白衣派と裸行派
出典: フリー百科事典『ウィキペディア(Wikipedia)』 (2022/06/01 04:00 UTC 版)
マハーヴィーラ在世時、マガダのセーニヤ(seṇiya、仏典中に見られるビンビサーラ)王やその王子クーニヤ(Kūṇiya、アジャータシャトル)などの帰依・保護を受けて、すでに強固な教団を形成していたと思われるが、彼の没後はその高弟(ガナダラ、「教団の統率者」)たちのなかで生き残ったスダルマン(sudharman、初代教団長)などにより順次受け継がれ、マウリヤ朝時代にはチャンドラグプタ王や宰相カウティリヤなどの庇護を得て教団はいっそうの拡大をみた。
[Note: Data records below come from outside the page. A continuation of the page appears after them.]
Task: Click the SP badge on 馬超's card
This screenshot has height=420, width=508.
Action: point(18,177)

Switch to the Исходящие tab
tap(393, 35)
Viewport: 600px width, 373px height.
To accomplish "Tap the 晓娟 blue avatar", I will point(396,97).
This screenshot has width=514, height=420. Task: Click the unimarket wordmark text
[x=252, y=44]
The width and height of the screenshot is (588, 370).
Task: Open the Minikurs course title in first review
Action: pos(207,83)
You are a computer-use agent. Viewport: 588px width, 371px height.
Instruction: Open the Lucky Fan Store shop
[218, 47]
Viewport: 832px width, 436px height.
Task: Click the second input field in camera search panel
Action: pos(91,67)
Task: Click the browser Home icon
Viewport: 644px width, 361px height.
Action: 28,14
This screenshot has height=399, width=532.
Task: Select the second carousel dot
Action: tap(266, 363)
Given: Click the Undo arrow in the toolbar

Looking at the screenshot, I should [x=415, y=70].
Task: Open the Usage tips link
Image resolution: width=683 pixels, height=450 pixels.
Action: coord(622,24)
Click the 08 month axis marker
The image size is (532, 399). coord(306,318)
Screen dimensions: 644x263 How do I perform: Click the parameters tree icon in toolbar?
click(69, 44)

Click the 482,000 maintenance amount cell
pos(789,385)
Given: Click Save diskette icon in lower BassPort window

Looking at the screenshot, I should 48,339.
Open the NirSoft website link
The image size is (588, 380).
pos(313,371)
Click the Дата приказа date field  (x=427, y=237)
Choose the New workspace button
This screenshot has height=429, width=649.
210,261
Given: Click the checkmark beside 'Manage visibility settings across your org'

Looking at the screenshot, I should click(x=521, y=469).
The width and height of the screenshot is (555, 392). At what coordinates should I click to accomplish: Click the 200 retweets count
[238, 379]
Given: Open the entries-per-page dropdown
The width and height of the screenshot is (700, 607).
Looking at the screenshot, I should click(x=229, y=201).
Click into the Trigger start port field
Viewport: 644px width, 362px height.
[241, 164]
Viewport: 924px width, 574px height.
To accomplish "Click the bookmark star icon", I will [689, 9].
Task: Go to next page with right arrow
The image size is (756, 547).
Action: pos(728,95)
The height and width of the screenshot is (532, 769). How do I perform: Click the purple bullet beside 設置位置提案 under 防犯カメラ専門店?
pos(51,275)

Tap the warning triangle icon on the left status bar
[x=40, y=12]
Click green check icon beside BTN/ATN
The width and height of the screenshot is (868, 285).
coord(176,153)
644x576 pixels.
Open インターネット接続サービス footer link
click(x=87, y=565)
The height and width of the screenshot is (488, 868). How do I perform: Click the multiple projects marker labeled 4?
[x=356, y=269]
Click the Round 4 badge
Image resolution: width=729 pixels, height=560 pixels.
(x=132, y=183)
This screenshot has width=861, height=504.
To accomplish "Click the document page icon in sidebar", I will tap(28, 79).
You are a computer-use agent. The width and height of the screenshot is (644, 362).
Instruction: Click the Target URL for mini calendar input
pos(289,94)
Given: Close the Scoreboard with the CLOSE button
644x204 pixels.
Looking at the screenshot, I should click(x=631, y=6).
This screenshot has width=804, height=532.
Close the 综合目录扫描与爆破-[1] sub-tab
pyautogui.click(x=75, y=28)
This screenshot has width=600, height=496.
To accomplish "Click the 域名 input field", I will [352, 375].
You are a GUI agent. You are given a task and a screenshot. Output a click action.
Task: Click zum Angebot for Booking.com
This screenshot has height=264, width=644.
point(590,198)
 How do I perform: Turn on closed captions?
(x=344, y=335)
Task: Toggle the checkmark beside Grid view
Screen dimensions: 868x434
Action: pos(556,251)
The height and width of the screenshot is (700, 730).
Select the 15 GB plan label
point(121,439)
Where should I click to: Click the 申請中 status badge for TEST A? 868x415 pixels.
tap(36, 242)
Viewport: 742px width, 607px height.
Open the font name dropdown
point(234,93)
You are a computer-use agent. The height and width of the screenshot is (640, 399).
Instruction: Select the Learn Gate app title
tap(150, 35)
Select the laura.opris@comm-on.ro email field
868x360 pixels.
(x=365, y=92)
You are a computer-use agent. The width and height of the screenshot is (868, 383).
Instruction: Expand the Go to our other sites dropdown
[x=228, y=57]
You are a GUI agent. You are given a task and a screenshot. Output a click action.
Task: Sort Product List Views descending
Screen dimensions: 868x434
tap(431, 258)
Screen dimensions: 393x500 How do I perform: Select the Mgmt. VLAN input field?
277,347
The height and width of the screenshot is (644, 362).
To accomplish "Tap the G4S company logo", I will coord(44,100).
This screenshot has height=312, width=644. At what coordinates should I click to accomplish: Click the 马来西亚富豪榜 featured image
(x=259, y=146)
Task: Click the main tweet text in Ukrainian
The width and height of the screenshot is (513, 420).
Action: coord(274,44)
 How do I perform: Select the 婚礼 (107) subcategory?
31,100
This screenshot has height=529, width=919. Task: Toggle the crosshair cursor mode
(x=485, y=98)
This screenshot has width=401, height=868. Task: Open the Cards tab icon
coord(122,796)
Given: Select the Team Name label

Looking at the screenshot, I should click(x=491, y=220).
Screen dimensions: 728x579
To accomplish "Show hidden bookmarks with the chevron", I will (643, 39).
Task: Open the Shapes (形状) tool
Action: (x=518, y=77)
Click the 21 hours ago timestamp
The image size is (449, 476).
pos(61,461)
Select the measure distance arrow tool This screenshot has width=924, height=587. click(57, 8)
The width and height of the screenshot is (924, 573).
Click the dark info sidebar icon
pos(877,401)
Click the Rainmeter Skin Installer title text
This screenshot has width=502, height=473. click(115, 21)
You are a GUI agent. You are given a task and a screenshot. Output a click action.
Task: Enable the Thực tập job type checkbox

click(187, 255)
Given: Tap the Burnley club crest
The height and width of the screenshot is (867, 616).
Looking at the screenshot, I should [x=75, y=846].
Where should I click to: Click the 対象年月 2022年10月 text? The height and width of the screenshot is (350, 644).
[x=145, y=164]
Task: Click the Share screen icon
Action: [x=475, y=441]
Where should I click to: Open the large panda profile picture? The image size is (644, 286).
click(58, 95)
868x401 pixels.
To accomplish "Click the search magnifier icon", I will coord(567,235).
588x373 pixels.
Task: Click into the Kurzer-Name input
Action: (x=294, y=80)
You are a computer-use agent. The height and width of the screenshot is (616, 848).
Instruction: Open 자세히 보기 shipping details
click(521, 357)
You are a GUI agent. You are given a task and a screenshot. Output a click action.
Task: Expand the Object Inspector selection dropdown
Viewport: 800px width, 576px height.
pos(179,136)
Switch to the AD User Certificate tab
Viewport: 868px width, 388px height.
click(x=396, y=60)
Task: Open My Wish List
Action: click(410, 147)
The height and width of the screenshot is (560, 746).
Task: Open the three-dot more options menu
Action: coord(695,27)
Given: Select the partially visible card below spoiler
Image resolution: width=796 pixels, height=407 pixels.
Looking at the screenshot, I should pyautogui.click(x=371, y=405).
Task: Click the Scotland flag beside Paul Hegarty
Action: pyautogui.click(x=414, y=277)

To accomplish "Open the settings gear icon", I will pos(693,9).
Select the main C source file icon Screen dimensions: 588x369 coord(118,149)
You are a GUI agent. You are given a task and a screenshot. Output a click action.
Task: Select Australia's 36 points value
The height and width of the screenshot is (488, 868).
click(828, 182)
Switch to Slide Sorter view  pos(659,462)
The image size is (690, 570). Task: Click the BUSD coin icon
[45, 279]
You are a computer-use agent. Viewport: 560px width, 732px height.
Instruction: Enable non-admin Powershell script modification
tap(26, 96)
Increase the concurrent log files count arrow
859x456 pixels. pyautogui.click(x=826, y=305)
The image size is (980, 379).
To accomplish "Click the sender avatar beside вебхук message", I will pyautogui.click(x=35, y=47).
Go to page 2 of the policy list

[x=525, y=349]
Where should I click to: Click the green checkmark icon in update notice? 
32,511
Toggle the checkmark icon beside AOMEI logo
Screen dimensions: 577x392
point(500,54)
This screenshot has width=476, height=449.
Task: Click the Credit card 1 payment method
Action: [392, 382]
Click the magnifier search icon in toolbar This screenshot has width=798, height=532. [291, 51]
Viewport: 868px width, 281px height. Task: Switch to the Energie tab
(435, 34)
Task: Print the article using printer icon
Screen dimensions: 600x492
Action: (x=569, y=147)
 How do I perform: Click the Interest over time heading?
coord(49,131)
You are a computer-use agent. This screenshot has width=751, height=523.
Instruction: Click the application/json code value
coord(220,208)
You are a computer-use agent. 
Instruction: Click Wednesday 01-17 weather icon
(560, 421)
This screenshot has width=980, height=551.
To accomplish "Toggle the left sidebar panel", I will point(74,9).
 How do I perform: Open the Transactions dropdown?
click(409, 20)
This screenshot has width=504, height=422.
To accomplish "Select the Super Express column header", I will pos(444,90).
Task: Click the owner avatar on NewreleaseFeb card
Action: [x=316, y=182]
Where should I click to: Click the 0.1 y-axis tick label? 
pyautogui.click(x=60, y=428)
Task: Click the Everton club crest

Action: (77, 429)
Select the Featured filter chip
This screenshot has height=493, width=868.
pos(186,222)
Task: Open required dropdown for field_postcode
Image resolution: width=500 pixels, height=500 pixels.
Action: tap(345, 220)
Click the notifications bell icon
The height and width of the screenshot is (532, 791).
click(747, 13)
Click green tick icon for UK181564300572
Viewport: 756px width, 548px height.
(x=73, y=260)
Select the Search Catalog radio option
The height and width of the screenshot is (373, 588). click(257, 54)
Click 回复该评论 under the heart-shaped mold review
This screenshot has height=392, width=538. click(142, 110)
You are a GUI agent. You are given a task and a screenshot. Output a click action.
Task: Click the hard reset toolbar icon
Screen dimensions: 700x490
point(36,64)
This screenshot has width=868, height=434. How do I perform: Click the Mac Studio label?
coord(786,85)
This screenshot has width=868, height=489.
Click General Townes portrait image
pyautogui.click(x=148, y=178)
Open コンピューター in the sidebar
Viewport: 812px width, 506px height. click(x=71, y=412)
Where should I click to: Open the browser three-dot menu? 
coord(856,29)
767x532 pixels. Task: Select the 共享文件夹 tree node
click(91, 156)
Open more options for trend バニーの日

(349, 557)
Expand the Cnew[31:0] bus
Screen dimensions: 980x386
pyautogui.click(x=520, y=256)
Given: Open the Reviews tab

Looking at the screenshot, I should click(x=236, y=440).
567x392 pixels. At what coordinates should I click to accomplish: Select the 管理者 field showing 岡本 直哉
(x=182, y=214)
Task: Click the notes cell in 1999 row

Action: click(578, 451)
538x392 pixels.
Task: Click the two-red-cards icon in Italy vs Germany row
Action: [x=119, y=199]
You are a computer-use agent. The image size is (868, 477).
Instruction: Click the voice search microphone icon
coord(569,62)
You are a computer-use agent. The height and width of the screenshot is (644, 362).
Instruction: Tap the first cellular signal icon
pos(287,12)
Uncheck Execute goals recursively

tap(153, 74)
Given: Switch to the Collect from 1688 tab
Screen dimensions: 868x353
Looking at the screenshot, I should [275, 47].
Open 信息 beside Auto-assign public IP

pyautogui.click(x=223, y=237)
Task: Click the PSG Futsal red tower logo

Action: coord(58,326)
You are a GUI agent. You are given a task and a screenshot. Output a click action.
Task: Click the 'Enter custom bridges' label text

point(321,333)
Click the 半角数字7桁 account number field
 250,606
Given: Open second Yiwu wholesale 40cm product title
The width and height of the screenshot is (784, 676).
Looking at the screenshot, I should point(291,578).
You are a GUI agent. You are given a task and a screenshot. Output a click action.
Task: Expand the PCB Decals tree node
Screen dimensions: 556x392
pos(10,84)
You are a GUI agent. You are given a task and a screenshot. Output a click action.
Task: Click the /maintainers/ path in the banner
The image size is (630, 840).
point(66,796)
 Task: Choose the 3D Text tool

それ以降のジャイナ教教団史をみる上では、白衣(びゃくえ)派(シュヴェーターンバラ、śvetāmbara)と裸行派(or空衣派:くうえは、ディガンバラ、digambara)が分裂しながらも存続している。 両派の分裂は1世紀頃に起こったと伝えられる。相違点は、白衣派が僧尼の着衣を認めるのに対し、裸行派はそれを無所有の教えに反するとして裸行の厳守を説く。また、裸行派は裸行のできない女性の解脱を認めない。白衣派は行乞に際して鉢の携帯を認めるが、裸行派ではこれも認めない。 概して白衣派は進歩的なグループ、裸行派は保守的なグループであるといえる。ただし、両派の相違は実践上の問題が主で、教理上の大きな隔たりはみられない。 中世、イスラム教徒のインド侵入は仏教のみならずジャイナ教にも打撃を与えたが、それを契機として、ジナ尊像の礼拝を否定するローンカー(lonkā)派が新たに誕生するなど、伝統はとだえることはなかった。現在は白衣派・裸形派とも多くの分派が派生している。そのなかで最大の勢力は白衣派の尊像崇拝派(ムールティプージャカ)であり、さらに多くのガッチャと呼ばれる分派に分かれている。